Inclusive arts
Profile: Karl MacKeeman
by Jane Ledwell (Apr, 2001)

picture

Visual artist Karl MacKeeman believes that "everyone is potentially at some level an artist or a craftsman." With his inclusive sense of art, he has set up workshops and mentoring opportunities in painting and printmaking that have welcomed artists at every level of development. He has also had a leading role in a life drawing group that has included over 60 artists and models over more than a decade (operating out of over five locations before finding its most recent home, rent-free in the Kier Gallery). He is excited that the life drawing attracts not only people who identify themselves as artists, but also nurses and seniors and all manner of people with day jobs.

Fundamentally, Karl sees the value of any form of art-making as a means of people "enriching their lives." He has a broad sense of what the arts include. He dislikes the divisions made between "art" and "craft," emphasizing instead the worth of "unique work by hand," including "boat-building and oar-making" as much as painting or printmaking. Part of his love of printmaking stems from his belief that it is "in many ways the most democratic of the arts." In addition to printmaking, Karl also paints prolifically. Fish and shellfish are probably the most recognizable motifs in his painting-not surprising given his love of angling. (He also maintains five working aquariums in his living and working space.)

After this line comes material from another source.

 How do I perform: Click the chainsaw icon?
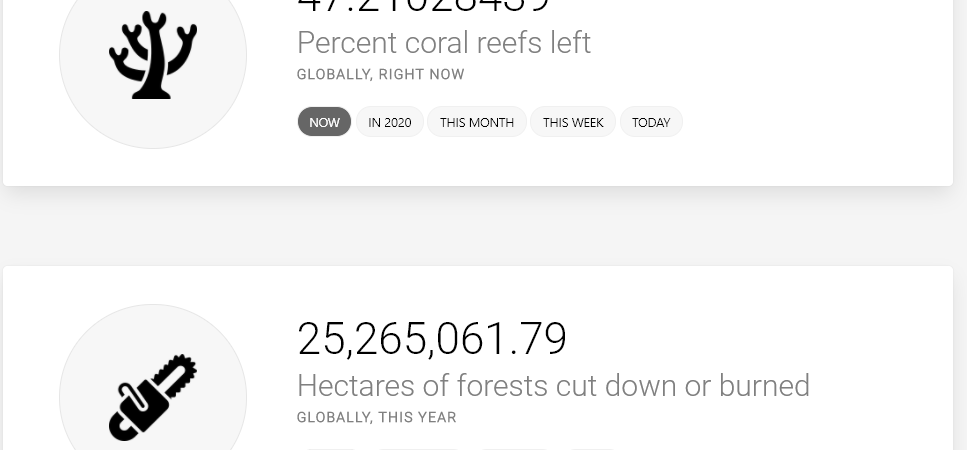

Karl spent much of his early life in Nova Scotia, with Island parents. He dropped out of school and made his way in the work force for a number of years before long-standing love of drawing led him to the Nova Scotia College of Art and Design, where he made up high school work so he could train in painting and printmaking. After graduating, he worked in the school's printing studio creating editions in lithography and acted as director of NSCAD's Anna Leonowens Gallery.

He left Halifax for Papua New Guinea, with the idea of working in a gallery there. "The job evaporated before I got there," he says, "but I had already had my shots and everything . . . so I fell into' arts education." He stayed for four years, teaching. When he returned from PNG in 1982, he settled in Montague, PEI and spent a decade and a half operating a commercial art studio and doing signage before moving to Charlottetown.

He has maintained an interest in international art, only recently returning from a one-week study tour in Cuba, where he was impressed by Cuban artists who demonstrate "what you can do with very little." "They make do with cardboard and with scrap metal," he says, and marvels that they maintain old machinery and technologies here scrapped as obsolete.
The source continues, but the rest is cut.